9 febbraio 1997: Glen Rice venne nominato MVP quella sera, ma Jordan realizzò la prima tripla-doppia nella storia dell’All-Star Game con 14 punti, 11 rimbalzi e 11 assist, contribuendo alla vittoria dell’Est a Cleveland. Durante la partita indossò sul braccio sinistro la fascia “Pip”, un omaggio a Scottie Pippen. Nell’intervallo, poi, vennero premiati i 50 più grandi giocatori della storia dell’NBA, tra cui ovviamente Jordan. Fu una serata densa di emozioni per Michael.

35. 30mila punti

4 gennaio 2002: Jordan diventò il quarto giocatore nella storia dell’NBA a segnare 30’000 punti in carriera, una cerchia ristretta che ora conta 7 giocatori. Jordan raggiunse questo traguardo con un tiro libero durante il secondo quarto di una partita che il caso voleva fosse proprio contro i Chicago Bulls.

34. Il primo oro olimpico

10 agosto 1984: Otto anni prima che il Dream Team incantasse il pubblico di tutto il mondo, Jordan si unì ai suoi futuri membri, ovvero Patrick Ewing, Chris Mullin, Sam Perkins e Steve Alford, per aggiudicarsi la medaglia d’oro alle Olimpiadi estive di Los Angeles. In finale, gli USA batterono per 96-65 la Spagna.
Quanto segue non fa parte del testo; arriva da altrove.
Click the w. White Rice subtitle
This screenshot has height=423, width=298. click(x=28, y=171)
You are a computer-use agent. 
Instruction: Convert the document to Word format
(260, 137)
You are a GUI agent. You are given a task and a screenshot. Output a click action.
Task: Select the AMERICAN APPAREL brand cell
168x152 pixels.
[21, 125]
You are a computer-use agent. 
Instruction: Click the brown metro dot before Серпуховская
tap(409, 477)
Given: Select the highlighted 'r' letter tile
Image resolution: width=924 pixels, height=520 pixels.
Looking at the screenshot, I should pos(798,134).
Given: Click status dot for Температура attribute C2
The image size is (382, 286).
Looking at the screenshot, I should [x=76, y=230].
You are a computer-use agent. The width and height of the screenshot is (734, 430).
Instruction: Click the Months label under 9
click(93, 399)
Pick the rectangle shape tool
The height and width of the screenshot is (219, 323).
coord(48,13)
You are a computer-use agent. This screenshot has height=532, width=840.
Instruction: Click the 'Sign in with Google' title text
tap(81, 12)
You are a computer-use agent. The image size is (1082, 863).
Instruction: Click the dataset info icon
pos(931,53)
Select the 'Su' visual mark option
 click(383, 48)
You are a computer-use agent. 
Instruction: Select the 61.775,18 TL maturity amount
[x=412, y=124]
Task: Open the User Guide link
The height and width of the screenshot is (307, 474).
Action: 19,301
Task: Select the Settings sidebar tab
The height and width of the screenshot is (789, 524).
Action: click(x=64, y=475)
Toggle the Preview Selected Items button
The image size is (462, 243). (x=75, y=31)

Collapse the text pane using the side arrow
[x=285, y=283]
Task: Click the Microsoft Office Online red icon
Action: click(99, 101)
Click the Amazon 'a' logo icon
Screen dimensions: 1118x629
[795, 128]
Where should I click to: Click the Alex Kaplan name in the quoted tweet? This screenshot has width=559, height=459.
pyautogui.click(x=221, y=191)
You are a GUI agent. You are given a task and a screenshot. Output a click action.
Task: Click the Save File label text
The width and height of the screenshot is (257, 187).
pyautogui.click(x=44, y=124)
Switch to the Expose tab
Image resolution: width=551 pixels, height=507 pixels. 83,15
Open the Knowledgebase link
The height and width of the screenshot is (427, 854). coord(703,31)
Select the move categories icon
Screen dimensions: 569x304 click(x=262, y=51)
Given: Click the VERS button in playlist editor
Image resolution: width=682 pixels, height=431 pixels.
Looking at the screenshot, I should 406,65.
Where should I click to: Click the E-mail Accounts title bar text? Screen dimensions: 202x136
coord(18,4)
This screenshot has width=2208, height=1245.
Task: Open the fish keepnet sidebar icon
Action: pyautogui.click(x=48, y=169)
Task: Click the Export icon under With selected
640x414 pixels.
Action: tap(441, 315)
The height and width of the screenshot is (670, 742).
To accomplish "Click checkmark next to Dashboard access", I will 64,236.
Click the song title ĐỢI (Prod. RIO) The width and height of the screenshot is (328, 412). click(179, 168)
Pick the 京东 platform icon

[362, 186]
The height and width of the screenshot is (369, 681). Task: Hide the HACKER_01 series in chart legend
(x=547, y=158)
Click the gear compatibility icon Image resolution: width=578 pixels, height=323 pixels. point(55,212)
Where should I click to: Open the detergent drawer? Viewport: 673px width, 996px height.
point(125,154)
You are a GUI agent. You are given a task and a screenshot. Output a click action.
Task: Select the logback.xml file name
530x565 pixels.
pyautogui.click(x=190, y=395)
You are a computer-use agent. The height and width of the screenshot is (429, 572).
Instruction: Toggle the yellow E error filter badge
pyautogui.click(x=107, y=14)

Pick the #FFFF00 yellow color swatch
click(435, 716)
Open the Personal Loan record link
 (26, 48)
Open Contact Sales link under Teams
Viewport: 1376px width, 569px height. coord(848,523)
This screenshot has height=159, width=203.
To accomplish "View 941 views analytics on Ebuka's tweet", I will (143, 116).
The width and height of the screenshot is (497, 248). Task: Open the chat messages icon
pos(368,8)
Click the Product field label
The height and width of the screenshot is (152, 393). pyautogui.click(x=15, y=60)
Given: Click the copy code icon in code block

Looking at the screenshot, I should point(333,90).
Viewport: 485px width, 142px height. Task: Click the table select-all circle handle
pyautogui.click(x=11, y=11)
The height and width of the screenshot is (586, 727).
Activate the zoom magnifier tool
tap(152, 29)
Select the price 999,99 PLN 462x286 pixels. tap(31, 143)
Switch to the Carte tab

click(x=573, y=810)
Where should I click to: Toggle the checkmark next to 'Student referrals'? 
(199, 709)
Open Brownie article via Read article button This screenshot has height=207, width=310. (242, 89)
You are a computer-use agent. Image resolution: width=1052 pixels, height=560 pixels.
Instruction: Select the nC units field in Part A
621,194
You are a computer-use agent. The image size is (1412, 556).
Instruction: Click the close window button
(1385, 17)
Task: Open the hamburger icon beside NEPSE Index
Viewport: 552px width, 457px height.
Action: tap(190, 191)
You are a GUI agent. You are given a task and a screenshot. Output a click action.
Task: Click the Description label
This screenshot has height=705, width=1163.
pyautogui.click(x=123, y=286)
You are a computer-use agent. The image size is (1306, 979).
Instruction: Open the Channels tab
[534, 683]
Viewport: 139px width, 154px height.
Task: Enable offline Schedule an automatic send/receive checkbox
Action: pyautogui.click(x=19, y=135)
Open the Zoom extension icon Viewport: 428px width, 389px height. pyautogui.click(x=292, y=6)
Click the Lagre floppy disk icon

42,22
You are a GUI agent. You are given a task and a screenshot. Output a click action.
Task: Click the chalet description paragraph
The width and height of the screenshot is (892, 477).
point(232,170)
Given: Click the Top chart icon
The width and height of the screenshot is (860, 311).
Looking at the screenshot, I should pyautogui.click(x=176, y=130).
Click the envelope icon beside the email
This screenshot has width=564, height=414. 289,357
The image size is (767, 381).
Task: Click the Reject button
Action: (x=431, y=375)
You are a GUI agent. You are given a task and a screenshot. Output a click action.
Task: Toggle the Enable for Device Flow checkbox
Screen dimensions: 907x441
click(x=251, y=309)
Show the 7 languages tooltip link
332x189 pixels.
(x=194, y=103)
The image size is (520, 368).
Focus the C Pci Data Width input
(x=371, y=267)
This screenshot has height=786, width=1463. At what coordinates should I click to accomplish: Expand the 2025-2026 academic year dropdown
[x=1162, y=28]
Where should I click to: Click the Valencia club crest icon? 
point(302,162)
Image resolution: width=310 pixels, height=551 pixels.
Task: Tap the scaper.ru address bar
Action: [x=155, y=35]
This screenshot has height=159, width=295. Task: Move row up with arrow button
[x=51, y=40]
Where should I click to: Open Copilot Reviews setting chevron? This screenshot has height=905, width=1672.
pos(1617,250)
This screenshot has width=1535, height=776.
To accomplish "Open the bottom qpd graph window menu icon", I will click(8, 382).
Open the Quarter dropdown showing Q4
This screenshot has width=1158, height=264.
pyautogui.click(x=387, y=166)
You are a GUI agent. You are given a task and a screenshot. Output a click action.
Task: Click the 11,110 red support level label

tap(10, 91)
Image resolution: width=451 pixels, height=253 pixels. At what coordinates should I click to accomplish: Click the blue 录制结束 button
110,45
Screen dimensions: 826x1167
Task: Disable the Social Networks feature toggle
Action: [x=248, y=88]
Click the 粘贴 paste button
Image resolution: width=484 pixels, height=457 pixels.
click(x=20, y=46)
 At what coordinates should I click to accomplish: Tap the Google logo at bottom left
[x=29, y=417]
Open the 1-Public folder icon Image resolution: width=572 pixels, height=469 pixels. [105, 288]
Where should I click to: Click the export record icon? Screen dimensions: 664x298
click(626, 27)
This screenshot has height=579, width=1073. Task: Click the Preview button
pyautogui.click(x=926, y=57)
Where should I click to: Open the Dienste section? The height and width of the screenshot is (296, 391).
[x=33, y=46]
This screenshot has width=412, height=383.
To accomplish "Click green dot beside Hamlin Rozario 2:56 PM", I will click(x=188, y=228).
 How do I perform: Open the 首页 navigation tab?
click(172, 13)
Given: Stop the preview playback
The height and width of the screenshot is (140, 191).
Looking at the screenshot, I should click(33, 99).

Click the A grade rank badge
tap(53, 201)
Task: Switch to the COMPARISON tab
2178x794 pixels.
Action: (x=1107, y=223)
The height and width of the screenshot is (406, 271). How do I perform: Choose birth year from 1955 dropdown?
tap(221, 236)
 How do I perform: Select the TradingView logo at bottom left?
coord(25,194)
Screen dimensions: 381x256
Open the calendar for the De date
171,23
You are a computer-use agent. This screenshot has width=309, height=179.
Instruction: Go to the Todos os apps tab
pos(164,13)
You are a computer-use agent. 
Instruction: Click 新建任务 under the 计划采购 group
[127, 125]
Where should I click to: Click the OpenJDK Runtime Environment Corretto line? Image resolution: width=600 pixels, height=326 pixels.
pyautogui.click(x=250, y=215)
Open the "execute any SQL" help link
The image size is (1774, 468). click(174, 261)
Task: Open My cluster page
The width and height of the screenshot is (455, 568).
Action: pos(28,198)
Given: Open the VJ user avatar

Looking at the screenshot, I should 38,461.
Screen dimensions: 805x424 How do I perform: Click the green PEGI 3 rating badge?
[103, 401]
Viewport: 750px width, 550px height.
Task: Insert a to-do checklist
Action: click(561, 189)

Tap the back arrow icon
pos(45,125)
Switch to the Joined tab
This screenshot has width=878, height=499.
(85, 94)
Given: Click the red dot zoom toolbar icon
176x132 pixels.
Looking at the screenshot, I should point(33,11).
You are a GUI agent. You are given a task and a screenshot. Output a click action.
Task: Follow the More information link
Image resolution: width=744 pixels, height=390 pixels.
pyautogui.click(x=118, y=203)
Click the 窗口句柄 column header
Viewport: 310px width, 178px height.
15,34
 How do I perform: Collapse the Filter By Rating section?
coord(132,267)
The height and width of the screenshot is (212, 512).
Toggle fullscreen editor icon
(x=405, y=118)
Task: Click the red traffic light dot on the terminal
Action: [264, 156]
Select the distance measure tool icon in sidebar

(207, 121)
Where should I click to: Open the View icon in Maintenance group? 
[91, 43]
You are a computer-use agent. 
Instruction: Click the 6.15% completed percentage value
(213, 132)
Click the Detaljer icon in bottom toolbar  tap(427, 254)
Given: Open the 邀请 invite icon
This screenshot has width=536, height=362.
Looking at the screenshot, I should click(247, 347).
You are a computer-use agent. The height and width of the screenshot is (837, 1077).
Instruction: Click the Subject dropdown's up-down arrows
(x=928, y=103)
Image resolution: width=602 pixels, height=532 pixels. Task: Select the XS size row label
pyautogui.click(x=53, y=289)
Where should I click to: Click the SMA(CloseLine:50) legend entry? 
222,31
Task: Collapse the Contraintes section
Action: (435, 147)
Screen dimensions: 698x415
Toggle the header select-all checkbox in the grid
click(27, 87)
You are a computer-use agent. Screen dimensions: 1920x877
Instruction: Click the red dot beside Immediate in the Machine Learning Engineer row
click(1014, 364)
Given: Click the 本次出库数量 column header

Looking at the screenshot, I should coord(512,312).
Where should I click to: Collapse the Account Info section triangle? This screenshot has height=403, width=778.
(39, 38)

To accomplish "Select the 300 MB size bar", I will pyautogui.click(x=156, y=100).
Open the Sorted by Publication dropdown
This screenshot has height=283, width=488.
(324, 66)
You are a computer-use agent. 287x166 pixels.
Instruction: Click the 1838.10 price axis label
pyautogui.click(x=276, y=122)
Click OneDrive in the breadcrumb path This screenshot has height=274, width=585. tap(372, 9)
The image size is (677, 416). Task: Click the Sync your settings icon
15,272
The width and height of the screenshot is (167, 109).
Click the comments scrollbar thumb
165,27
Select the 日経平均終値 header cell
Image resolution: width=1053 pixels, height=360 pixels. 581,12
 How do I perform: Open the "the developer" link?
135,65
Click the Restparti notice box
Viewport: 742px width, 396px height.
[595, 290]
33. “Fatti trovare pronto”

13 giugno 1997: Tutti allo United Center si stavano preparando perché Jordan prendesse quell’ultimo tiro. In fin dei conti, aveva iniziato le Finals contro i Jazz con un game-winner in Gara 1. Invece, Jordan disse a Steve Kerr durante il timeout di farsi trovare pronto. Come previsto, venne raddoppiato dalla difesa dei Jazz e passò la palla a Kerr, che realizzò il jumper dalla lunetta che assicurò vittoria e titolo ai Bulls. Jordan chiuse con 39 punti, 11 rimbalzi e 4 assist, conquistando il quinto dei sei titoli di Finals MVP. Come era successo con Paxson, alla fine era stata la fiducia nei compagni a portarlo alla vittoria.

32. A te l’MVP, a me l’anello

16 giugno 1993: Jordan realizzò il suo massimo storico nelle NBA Finals con 55 punti in Gara 4 contro i Suns, aiutando i Bulls a riprendersi da una dolorosa sconfitta in casa dopo tre tempi supplementari in Gara 3. In quella memorabile battaglia con Charles Barkley, Jordan totalizzò una media di 41 punti, 8.5 rimbalzi e 6.3 assist nella serie. Sì, sentiva di avere un conto in sospeso.

31. Statuario

1 novembre 1994: Non succede spesso che la maglia di un giocatore venga ritirata e che gli venga fatta una statua… prima che la sua carriera sia giunta al termine. Ma Jordan non era un giocatore come gli altri. Era passato un anno dal suo primo ritiro e mancava ancora qualche mese al suo primo ritorno, quando la statua – nota come The Spirit – venisse costruita e installata di fronte allo United Center.